15. Understanding your first scans
When your first scans arrive, look at them as feedback rather than judging every frame too harshly. Film photography has a learning curve, and the first roll often teaches you a lot.
If every frame is blank
The film may not have loaded or advanced correctly, the shutter may not be opening, or the lens cap may have been left on. Check whether the negatives show any images. If the negatives are completely clear or completely dark, ask the lab for advice.
If photos are very dark
They may be underexposed. Possible causes include incorrect ISO setting, low light, too fast a shutter speed, too small an aperture, a faulty meter, or flash not firing when needed.
If photos are very pale or washed out
They may be overexposed, affected by light leaks, or scanned in a way that lifted the brightness too much.
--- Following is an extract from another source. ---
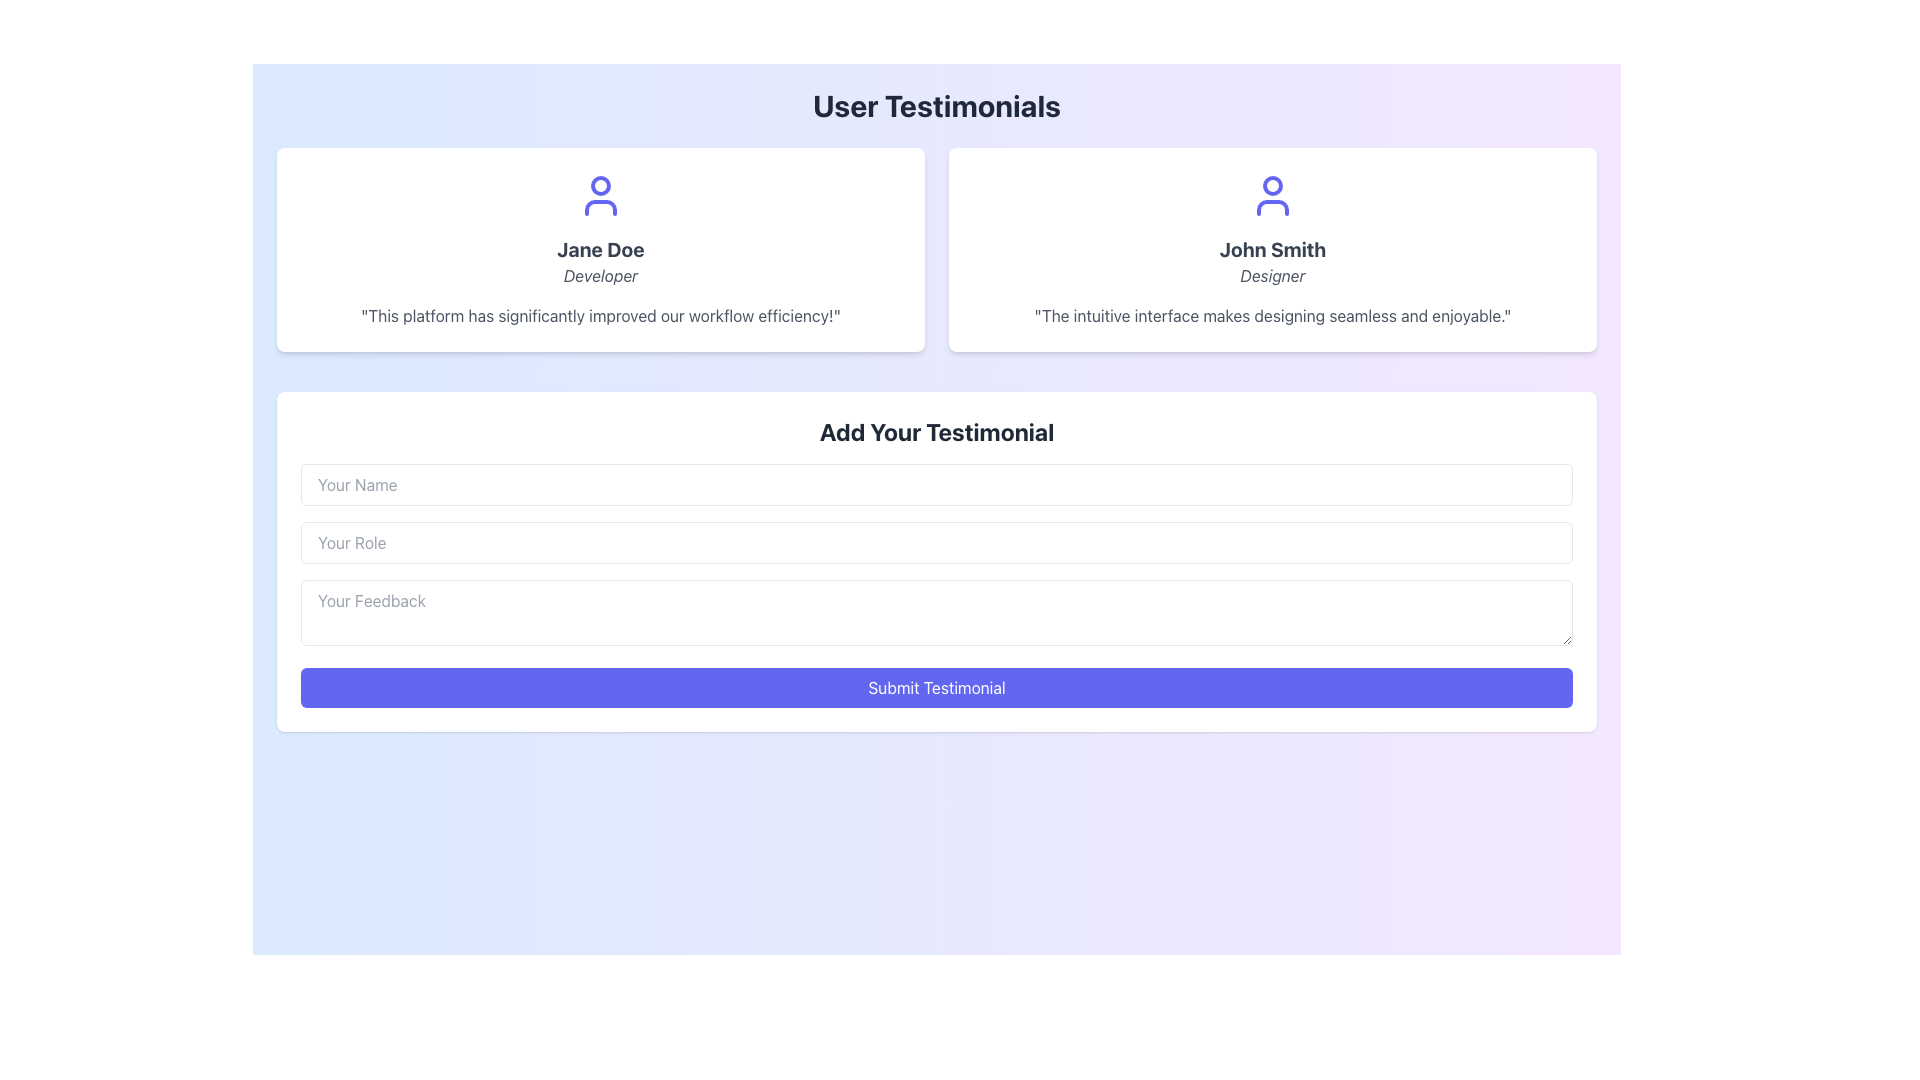  I want to click on the lower semicircular base of the user SVG icon located in the top-left section of the testimonial cards under 'User Testimonials', so click(599, 208).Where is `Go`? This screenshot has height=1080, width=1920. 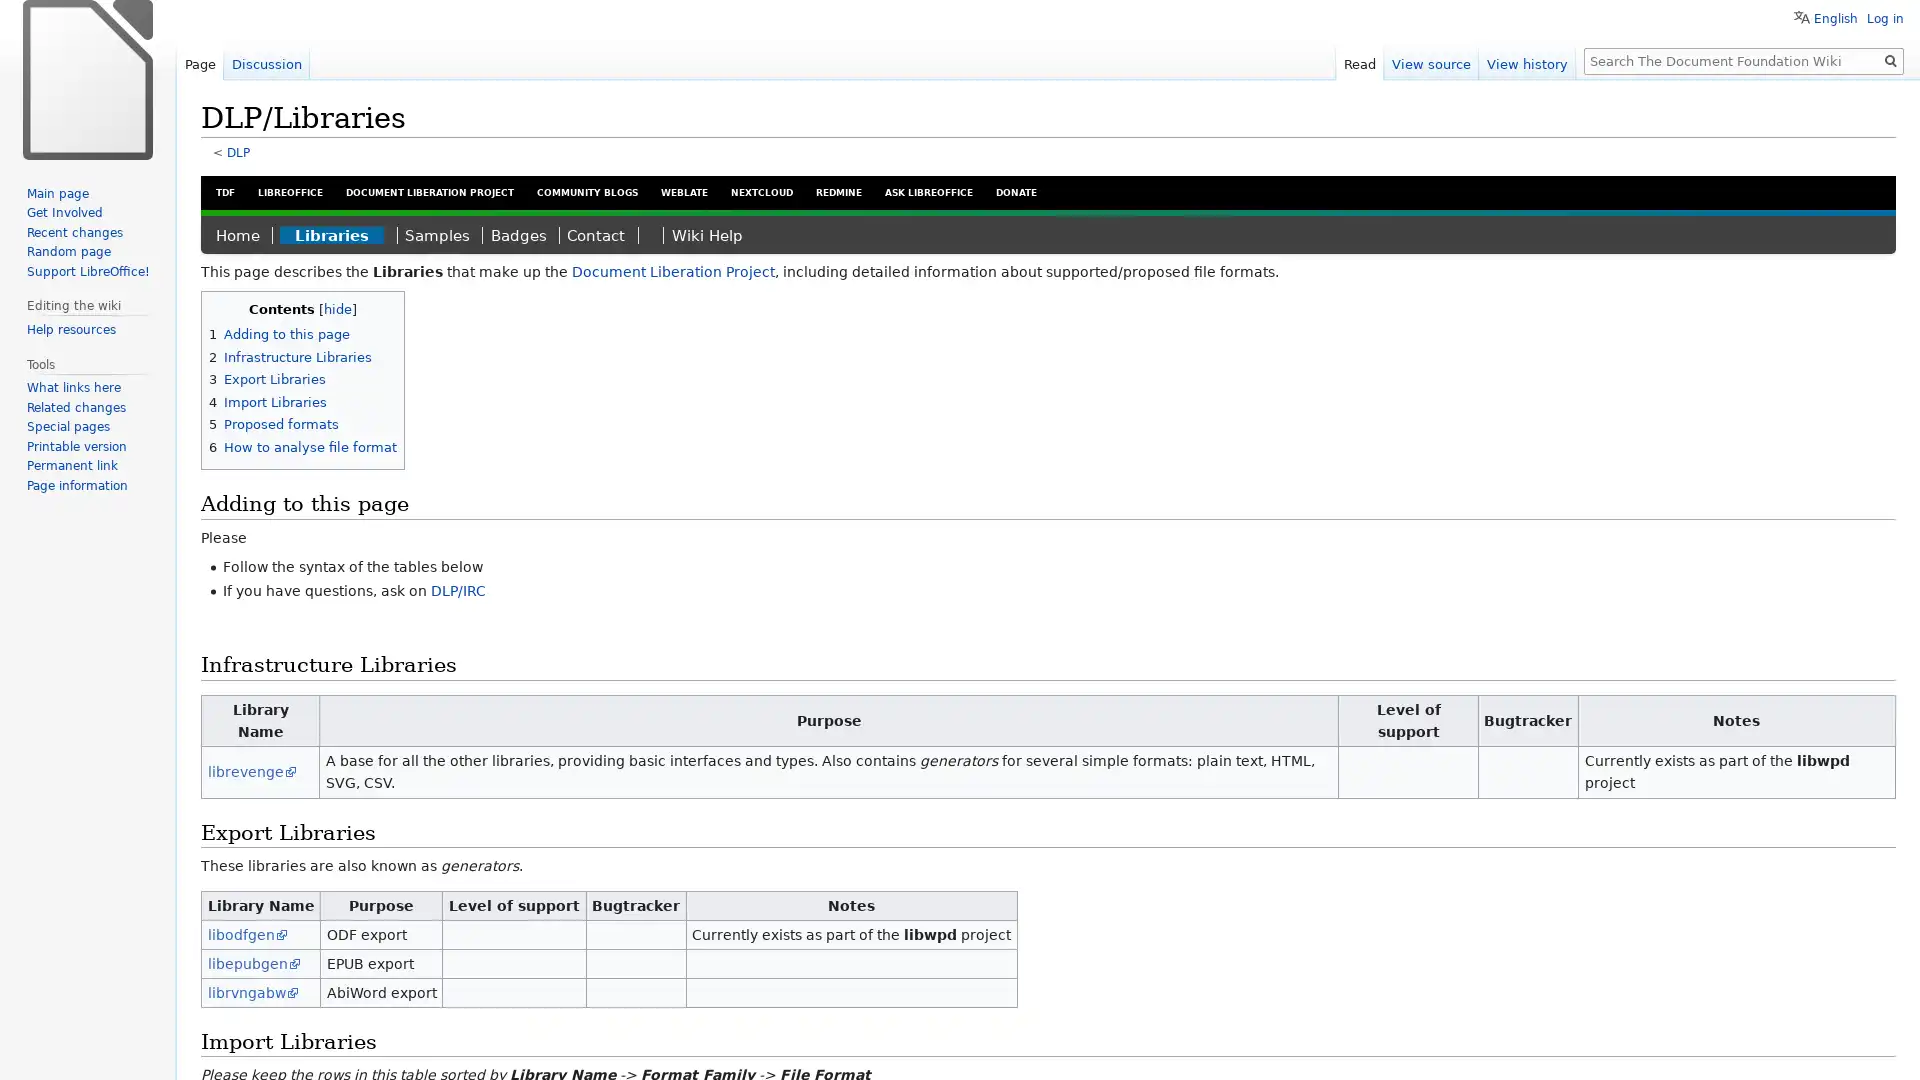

Colour negative film often handles overexposure well, but extreme overexposure can reduce detail.
If there are orange, red, or white streaks
These are often light leaks. Worn light seals, a loose film door, or opening the camera before rewinding can cause them.
If images are soft
Softness can come from missed focus, camera shake, slow shutter speeds, lens haze, or subject movement. Compare shots taken in bright light at faster shutter speeds with those taken in low light to narrow down the cause.
16. Store your camera, film, and negatives properly
Film and vintage cameras reward a little care. Store your camera somewhere dry, clean, and away from extreme heat. Avoid leaving it in a damp cupboard, hot car, or direct sunlight for long periods.
Unexposed film is best stored cool and dry. If you will not use it for a while, keep it in the fridge in its container, then let it return to room temperature before opening to avoid condensation. Exposed film should be developed as soon as practical, especially if it has been shot in warm conditions.
Negatives should be stored in sleeves, away from dust, fingerprints, moisture, and strong light. Handle them by the edges only.
17. What to buy next after your first roll
Once you have completed your first roll, you will have a much better sense of how you like to shoot. Your next purchases should support that style rather than complicate it.
- More film: try a different ISO or film stock to compare results.
- A camera strap: useful for comfort and safety when shooting outdoors.
- A lens cap or filter: helps protect the lens during everyday use.
- A camera case: useful for storage and travel.
- A small notebook: ideal for recording exposure settings and frame notes.
- A tripod: helpful for low light, landscapes, and slower shutter speeds.
You can find film and useful extras through our collections: 35mm film, 120 film, and accessories.
Final thoughts: make your first roll simple and enjoyable
The best way to learn how to use a film camera is to shoot a roll, get it developed, study the results, and then shoot another. You do not need perfect technique to begin. You only need the right film, a correctly loaded camera, fresh batteries if required, and a little patience.
For your first roll, choose fresh film, shoot in decent light, avoid opening the camera back too early, and use a reputable lab for developing and scanning. Once your photos come back, you will understand your camera far better than you did on day one.
Film photography is slower than digital, but that is part of its charm. Each frame asks you to notice, choose, and commit. Take your time, enjoy the process, and let your first roll be the start of a much longer journey.